It is a common and good practice among DJs to create and divide playlists by mood (aggressive, soulful, melancholy) and energy (slow, medium, fast) rather than by music genre. In this way, the DJ is making a trade-off between the smooth, clean transition between tracks and his/her performance in terms of creating a natural mix of tracks that expresses a specific style and brings its own energy. Good DJs are able to provide a seamless and perceptually smooth transition between two tracks, thus making a mix of different tracks sound like a single flowing one.
Maybe one of the most difficult tasks that DJs face is smooth transitioning between songs from a different genre. As I mentioned before, this is necessary in order to create a playlist that will express a certain mood or emotion rather than just creating a list of same-genre songs carrying no energy altogether.
Recent work in machine learning (or more specifically deep learning), has given some answers and has provided useful methods for solving the problem of smooth transitioning between tracks of a different genre. In fact, Tijn Borghuis et al., propose a generative method that generates drum patterns which can be used to seamlessly transition different-genre tracks in the electronic dance music domain.
How it Works
The method is based on deep learning, utilizing Variational Autoencoders (VAEs) and interpolation in the latent space. The music data representation, the architecture, as well as the interpolation and the whole method, are explained below.
The authors created a dataset of drum patterns of three popular electronic music genres: Electro, Techno and Intelligent Dance Music (IDM) ending up with 1–1.5 hours of music for each of the three genres to be used for their method. The dataset, in the end, consisted of 1782 drum patterns. Each pattern is represented as a two-dimensional array whose y-axis represents the 6 drum instruments and the x-axis represents the time. Each pattern is given as a 6 x 64 array since all the generated patterns have a length of 64.
The proposed method is taking two music patterns (each one represented as a 6×64 array), it encodes them using an encoder from a learned VAE model, then it interpolates between the latent representations of the two patterns and then decodes both patterns to give smooth transition patterns as output.
The idea behind the proposed method is that interpolation in latent space will provide far better results than interpolation in the pattern (feature) space. But, one might ask what is the reasoning behind this statement. Is it always true? It turns out, it actually is and the answer lies in the theory of deep learning. Interpolating in the latent space works better because of the non-linear mappings from the input to the latent space and from the latent space to the output. In the context of this work, generating a weighted average of two patterns would give the well-known crossfading (gradually lowering the volume of one track while increasing the volume of the other track). It is basically, interpolating in the representation space that is just a linear combination.

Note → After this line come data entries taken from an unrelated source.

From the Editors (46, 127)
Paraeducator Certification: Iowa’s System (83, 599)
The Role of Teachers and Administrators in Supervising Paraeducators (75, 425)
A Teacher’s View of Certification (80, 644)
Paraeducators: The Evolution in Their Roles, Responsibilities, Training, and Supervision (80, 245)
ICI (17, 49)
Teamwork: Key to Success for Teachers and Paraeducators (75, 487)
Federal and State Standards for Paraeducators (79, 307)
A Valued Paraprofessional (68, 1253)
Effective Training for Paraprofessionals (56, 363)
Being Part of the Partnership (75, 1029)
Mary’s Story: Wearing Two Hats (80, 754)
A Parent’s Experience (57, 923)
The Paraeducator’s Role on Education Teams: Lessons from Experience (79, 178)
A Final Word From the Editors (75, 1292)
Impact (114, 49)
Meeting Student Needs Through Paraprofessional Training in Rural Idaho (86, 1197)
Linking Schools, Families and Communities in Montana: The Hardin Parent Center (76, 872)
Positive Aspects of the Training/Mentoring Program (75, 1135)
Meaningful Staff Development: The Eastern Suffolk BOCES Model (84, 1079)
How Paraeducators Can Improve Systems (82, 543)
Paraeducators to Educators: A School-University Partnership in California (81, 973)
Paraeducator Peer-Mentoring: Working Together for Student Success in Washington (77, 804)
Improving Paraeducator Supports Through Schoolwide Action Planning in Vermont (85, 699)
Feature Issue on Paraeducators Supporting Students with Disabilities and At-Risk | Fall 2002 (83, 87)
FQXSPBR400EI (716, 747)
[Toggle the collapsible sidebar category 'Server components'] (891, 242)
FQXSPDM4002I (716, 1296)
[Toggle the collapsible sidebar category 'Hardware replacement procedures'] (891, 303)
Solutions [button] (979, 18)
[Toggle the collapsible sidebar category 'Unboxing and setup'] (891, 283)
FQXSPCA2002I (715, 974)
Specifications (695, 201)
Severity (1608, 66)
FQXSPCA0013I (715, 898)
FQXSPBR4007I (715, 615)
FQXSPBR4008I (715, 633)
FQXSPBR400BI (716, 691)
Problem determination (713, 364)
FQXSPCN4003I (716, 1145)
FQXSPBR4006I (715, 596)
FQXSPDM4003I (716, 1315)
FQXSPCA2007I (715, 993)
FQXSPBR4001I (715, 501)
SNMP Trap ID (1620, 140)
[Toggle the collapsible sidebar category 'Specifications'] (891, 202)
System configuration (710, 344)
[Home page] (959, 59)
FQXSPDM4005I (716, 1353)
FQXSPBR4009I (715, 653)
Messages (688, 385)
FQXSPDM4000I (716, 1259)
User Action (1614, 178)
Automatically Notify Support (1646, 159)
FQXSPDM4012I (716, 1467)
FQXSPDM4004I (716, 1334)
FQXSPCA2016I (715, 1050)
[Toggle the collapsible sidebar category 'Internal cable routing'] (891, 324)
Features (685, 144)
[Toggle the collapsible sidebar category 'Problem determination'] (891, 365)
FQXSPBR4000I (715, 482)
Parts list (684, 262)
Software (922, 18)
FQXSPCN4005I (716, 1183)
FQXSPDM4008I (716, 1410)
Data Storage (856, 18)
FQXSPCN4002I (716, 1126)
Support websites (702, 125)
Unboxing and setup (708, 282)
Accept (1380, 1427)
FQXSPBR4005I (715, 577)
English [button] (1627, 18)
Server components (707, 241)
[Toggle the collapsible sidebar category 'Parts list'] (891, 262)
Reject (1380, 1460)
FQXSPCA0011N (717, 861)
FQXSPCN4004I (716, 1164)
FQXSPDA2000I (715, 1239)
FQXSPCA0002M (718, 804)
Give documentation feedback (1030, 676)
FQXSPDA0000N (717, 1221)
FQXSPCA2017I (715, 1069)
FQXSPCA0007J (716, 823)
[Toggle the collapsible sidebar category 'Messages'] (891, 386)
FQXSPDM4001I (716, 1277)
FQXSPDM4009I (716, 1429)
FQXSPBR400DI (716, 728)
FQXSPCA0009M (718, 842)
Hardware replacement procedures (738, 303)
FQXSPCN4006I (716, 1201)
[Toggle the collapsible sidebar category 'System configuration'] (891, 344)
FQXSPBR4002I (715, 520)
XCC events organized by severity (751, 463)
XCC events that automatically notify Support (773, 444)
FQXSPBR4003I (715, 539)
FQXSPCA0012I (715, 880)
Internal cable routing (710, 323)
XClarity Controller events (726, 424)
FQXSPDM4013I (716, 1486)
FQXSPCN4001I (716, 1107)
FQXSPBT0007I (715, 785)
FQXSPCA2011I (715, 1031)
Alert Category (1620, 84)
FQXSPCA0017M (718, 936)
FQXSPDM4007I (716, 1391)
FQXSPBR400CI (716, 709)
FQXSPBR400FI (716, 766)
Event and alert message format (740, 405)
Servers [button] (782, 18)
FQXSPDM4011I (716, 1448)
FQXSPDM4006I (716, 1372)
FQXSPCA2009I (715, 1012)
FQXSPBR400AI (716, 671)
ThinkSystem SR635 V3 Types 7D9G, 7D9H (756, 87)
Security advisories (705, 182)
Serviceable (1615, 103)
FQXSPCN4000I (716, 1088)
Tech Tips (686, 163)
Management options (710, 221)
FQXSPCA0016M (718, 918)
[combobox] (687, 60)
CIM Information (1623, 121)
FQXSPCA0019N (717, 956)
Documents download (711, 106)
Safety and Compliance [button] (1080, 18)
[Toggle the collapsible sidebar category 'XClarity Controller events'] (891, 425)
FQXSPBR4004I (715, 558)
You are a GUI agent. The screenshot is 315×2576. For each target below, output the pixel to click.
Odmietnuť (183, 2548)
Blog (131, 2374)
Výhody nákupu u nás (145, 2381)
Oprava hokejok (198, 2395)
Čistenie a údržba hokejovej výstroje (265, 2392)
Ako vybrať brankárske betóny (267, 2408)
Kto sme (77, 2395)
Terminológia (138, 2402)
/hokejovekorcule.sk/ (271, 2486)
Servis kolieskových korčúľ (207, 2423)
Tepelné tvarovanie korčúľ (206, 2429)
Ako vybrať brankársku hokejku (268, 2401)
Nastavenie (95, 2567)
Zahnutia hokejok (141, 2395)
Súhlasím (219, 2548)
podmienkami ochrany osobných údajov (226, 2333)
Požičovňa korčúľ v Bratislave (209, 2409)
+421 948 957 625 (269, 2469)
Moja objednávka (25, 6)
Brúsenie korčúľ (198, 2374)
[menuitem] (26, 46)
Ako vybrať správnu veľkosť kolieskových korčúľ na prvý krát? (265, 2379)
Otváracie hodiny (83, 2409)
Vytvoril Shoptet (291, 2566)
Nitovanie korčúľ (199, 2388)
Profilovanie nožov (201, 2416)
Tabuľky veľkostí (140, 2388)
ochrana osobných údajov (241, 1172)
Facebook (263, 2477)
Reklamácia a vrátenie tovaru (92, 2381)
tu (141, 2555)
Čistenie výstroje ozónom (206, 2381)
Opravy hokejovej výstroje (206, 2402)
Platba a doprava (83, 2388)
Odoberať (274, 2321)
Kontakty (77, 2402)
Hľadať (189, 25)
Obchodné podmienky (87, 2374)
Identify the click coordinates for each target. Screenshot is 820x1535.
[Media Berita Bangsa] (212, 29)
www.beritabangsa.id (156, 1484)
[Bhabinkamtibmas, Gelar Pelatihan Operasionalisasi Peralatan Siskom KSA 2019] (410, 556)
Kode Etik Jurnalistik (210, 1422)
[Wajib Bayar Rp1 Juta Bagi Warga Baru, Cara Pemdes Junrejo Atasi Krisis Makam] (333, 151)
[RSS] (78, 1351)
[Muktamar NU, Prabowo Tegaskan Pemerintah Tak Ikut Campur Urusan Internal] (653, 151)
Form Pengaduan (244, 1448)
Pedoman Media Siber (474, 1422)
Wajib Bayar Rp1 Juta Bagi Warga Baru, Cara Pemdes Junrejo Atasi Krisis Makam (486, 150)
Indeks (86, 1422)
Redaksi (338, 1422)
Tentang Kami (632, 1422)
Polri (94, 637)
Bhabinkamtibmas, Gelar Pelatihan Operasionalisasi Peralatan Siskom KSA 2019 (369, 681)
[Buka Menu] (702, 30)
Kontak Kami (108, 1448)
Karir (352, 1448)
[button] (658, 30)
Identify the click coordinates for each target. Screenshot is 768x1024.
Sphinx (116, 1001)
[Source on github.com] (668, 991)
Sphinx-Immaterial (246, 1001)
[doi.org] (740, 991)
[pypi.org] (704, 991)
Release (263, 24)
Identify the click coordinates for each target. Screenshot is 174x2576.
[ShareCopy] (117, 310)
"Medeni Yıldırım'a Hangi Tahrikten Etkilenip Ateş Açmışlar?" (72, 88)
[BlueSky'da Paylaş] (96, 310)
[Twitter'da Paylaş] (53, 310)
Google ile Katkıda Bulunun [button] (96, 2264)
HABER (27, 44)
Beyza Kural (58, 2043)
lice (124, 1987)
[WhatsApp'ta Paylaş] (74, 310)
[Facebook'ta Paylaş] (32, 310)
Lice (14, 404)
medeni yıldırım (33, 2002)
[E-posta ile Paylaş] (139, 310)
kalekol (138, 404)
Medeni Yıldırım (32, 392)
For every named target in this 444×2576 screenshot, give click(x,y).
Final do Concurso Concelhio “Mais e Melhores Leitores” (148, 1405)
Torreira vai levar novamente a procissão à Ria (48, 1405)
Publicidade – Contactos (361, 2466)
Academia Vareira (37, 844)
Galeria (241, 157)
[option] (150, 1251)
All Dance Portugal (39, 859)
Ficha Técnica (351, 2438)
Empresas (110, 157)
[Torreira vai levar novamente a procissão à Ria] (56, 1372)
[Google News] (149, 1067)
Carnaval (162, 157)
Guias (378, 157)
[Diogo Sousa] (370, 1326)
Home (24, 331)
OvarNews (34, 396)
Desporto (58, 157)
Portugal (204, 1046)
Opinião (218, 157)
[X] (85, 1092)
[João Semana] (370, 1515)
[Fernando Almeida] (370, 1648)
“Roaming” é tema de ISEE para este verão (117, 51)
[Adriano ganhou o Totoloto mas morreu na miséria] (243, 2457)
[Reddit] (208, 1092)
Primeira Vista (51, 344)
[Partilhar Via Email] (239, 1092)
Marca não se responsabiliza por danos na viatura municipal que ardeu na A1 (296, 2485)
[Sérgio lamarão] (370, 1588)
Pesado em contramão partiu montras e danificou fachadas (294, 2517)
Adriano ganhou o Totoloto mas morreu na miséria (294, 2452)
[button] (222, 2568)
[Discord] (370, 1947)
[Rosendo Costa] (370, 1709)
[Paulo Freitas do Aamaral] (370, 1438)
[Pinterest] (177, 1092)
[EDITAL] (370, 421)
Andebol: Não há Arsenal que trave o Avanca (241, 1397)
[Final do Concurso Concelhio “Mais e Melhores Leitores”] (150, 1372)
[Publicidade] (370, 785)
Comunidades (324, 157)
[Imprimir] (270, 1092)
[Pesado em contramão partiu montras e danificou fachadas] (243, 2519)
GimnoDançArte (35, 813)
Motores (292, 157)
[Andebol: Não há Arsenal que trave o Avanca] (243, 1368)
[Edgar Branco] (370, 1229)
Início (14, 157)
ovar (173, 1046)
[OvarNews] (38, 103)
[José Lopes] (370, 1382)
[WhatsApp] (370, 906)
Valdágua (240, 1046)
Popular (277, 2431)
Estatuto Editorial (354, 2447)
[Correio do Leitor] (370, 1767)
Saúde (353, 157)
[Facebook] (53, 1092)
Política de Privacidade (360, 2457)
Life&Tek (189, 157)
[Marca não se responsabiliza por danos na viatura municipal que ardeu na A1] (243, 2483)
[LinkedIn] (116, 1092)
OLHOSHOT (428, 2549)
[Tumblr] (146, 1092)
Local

The encoder of the Variational Autoencoder described in the paper has three main parts: the input, the recurrent layers which are bi-directional LSTM layers including tanh nonlinearities and fully-connected layers which map the input into a latent representation — a vector of size 4. The decoder, on the other hand, consists only of dense (fully-connected) upsampling layers outputting a reconstruction of the same shape (6×64). The fully-connected layers in the decoder are followed by a ReLU non-linear activation.
This kind of architecture proved to work well enough in the task of generating new music patterns used for transitioning between tracks or for autonomous drumming.
An interesting experiment was done by the authors trying to understand the originality of the generated patterns. They did Principal Component Analysis (PCA) on all of the training patterns plus the generated patterns through interpolation.
They visualize the patterns (both the training and the generated ones) in the space of the first two principal components (which usually preserve a large amount of the variance).
The conclusion is that the interpolation trajectories (the coloured lines in the plot) tend to follow the distribution of the training patterns while including new data points. These data points are the generated patterns that are actually genuinely new and original.
What About The Music?
Well, the authors show that deep learning and especially generative models have enormous potential in the field of music production. From the conducted experiments, they show that their method, as well as deep learning in general, can be efficiently employed in the process of producing music patterns. Moreover, it can support the creation of music flow by generating patterns for transitioning between songs, even from a different genre. They proved that the newly generated patterns are musically appealing and original. Taking into account the speed at which AI is developed and advancing we can conclude that it is just a matter of time when AI will be capable of producing pleasing music even without any human intervention.